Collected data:
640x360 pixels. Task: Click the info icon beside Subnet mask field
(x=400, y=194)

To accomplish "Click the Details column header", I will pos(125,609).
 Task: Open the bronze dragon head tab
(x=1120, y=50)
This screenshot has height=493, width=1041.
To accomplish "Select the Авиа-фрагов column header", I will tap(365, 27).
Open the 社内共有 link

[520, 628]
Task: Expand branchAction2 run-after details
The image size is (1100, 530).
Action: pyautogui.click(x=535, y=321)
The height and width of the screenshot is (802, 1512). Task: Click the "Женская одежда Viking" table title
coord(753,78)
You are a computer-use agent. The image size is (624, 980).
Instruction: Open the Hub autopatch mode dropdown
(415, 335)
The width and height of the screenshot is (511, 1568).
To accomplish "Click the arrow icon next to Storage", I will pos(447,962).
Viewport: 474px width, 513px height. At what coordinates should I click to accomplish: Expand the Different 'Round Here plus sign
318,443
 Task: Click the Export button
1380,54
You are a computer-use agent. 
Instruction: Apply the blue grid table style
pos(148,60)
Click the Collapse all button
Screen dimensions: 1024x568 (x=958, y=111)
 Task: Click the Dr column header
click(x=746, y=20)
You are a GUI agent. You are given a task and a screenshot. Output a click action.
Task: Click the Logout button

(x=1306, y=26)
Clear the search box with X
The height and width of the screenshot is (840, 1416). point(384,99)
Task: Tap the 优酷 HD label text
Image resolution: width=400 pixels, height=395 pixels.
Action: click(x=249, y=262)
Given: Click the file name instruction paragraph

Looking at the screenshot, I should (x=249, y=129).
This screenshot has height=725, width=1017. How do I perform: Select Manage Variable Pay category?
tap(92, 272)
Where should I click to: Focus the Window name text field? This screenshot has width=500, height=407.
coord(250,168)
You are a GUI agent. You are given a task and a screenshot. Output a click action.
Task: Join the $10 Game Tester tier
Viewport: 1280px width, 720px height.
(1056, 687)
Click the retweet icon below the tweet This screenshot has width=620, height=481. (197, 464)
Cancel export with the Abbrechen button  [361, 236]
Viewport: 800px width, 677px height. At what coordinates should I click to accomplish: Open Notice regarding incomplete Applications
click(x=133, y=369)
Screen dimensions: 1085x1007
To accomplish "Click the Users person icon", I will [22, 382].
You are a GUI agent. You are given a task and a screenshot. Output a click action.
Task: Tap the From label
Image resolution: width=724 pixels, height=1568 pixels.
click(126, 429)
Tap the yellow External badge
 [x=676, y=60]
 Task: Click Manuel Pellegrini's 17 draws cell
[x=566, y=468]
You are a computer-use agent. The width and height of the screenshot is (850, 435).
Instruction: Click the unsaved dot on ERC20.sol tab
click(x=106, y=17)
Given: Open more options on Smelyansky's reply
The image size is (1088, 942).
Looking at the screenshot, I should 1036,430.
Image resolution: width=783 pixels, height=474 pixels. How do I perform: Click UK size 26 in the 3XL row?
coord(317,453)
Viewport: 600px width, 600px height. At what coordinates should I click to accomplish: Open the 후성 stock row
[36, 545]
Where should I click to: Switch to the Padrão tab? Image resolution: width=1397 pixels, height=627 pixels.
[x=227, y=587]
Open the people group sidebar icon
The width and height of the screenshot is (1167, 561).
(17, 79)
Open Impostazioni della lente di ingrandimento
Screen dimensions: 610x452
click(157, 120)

Task instructions: Work out how many lines in the data above hold the word "computer". Reply with nothing but the count.

Task answer: 3